A task is a C function, usually running as an infinite loop. For example:

void foo(int i)
    {
    while (1)
            {
            putchar(i + '0');
            unsigned u = rand() % 3000;

            DelayMilliSecs(u);
            }
    }

The above example task function “foo” runs an infinite loop, prints out its argument (and assumes that its argument is an integer from 0 to 9), and then uses the JumpStart API function to delay a random number of milliseconds, from 0 to 2999.

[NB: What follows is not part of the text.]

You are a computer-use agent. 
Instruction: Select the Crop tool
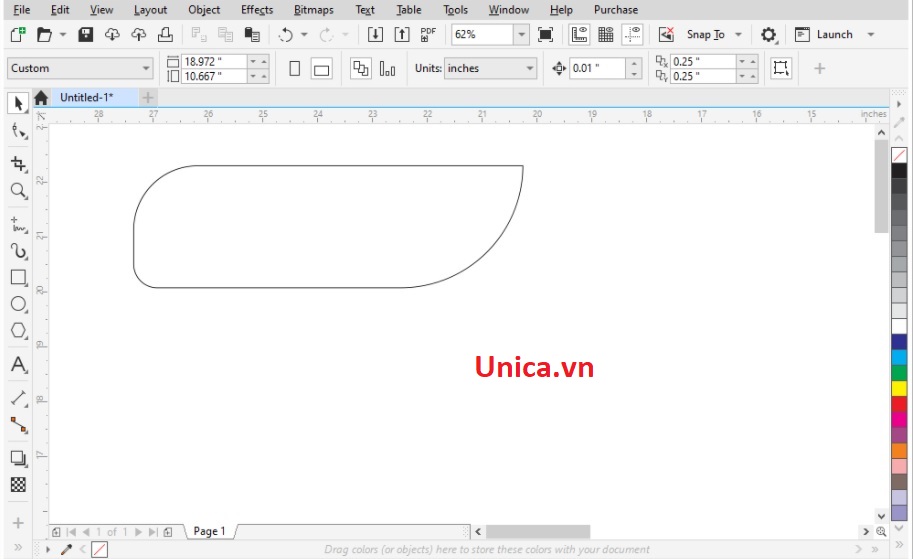pyautogui.click(x=18, y=163)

The following fragment creates two new tasks:

unsigned char stack1[STKSIZE];
unsigned char stack2[STKSIZE];

nanoexec_NewTask(foo, 1, stack1, NANOEXEC_MIN_STACKSIZE);
nanoexec_NewTask(foo, 2, stack2, NANOEXEC_MIN_STACKSIZE);

The function “foo” provides the function code for both of these tasks. The two tasks are differentiated only by the argument being passed to the function. Note that while multiple tasks may share the same function, each must have its own stack.

In a real application, a task loop usually consists of the task waiting for an input, and then performing some action(s). For example, an SPI write task can take a string of bytes from another task and write it out to the SPI bus. As the SPI bus transaction may take a long time, this allows the sending task to continue running instead of having to wait for SPI transactions to finish. Some handshaking or synchronization mechanism should be used to prevent data corruption (e.g. if multiple tasks send write requests to the SPI write task, it must have a way to ensure that the data for one task is completely written out before the data for another task is). Nanoexec does not provide synchronization services, but global variables can be used for this purpose.

A task function should generally run an infinite loop and never return. If it does return, nanoexec “kills” the task, so that it will not be run again.

You may also create tasks inside of another task. The maximum number of tasks is limited by the #define constant MAX_TASKS in the nanoexec.h header file.

Creating New Tasks

When a multitasking executive runs a task function for the first time, it acts as if the function has been called, similar to a normal C function call. In nanoexec, one argument may be passed to the function. The number of arguments passed to a task function is dependent on the executive’s design.

Recall that when a timer interrupt occurs, the CPU automatically saves some of the CPU registers to the PSP (Process Stack Pointer). The interrupt handler needs to save the rest of the CPU registers to the PSP, so that task resumption just makes the PSP point to the task stack and then exit from the interrupt handler.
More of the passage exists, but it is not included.